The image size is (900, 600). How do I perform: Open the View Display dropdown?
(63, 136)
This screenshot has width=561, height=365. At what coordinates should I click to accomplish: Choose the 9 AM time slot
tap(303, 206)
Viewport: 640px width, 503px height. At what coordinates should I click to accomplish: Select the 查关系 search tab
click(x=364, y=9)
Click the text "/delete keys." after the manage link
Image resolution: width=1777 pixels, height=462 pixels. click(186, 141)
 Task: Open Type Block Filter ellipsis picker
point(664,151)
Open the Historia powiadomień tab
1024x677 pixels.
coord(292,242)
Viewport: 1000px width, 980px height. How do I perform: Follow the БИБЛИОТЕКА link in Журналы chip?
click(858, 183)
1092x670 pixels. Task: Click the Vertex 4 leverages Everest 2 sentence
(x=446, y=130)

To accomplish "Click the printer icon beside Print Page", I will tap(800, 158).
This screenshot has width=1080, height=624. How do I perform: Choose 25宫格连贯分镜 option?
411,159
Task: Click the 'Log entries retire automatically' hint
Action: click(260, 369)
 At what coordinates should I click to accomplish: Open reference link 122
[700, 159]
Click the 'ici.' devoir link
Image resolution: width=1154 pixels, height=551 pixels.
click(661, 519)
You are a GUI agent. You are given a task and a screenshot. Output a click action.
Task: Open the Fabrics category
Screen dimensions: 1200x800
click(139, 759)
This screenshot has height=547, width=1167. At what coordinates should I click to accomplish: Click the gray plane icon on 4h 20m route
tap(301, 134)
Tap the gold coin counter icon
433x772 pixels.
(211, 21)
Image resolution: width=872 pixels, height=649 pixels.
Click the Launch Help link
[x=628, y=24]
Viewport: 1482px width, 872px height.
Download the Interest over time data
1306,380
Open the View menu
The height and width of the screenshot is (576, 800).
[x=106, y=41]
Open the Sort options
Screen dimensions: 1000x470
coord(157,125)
■ ■ ■ ■ ■
### [Goal of the exercise]
The complete data above is to be written out again as it stands.

### [Written solution]
The image size is (900, 600). How do I perform: Open the View Display dropdown?
(63, 136)
This screenshot has width=561, height=365. At what coordinates should I click to accomplish: Choose the 9 AM time slot
tap(303, 206)
Viewport: 640px width, 503px height. At what coordinates should I click to accomplish: Select the 查关系 search tab
click(x=364, y=9)
Click the text "/delete keys." after the manage link
Image resolution: width=1777 pixels, height=462 pixels. click(186, 141)
 Task: Open Type Block Filter ellipsis picker
point(664,151)
Open the Historia powiadomień tab
1024x677 pixels.
coord(292,242)
Viewport: 1000px width, 980px height. How do I perform: Follow the БИБЛИОТЕКА link in Журналы chip?
click(858, 183)
1092x670 pixels. Task: Click the Vertex 4 leverages Everest 2 sentence
(x=446, y=130)

To accomplish "Click the printer icon beside Print Page", I will tap(800, 158).
This screenshot has width=1080, height=624. How do I perform: Choose 25宫格连贯分镜 option?
411,159
Task: Click the 'Log entries retire automatically' hint
Action: click(260, 369)
 At what coordinates should I click to accomplish: Open reference link 122
[700, 159]
Click the 'ici.' devoir link
Image resolution: width=1154 pixels, height=551 pixels.
click(661, 519)
You are a GUI agent. You are given a task and a screenshot. Output a click action.
Task: Open the Fabrics category
Screen dimensions: 1200x800
click(139, 759)
This screenshot has height=547, width=1167. At what coordinates should I click to accomplish: Click the gray plane icon on 4h 20m route
tap(301, 134)
Tap the gold coin counter icon
433x772 pixels.
(211, 21)
Image resolution: width=872 pixels, height=649 pixels.
Click the Launch Help link
[x=628, y=24]
Viewport: 1482px width, 872px height.
Download the Interest over time data
1306,380
Open the View menu
The height and width of the screenshot is (576, 800).
[x=106, y=41]
Open the Sort options
Screen dimensions: 1000x470
coord(157,125)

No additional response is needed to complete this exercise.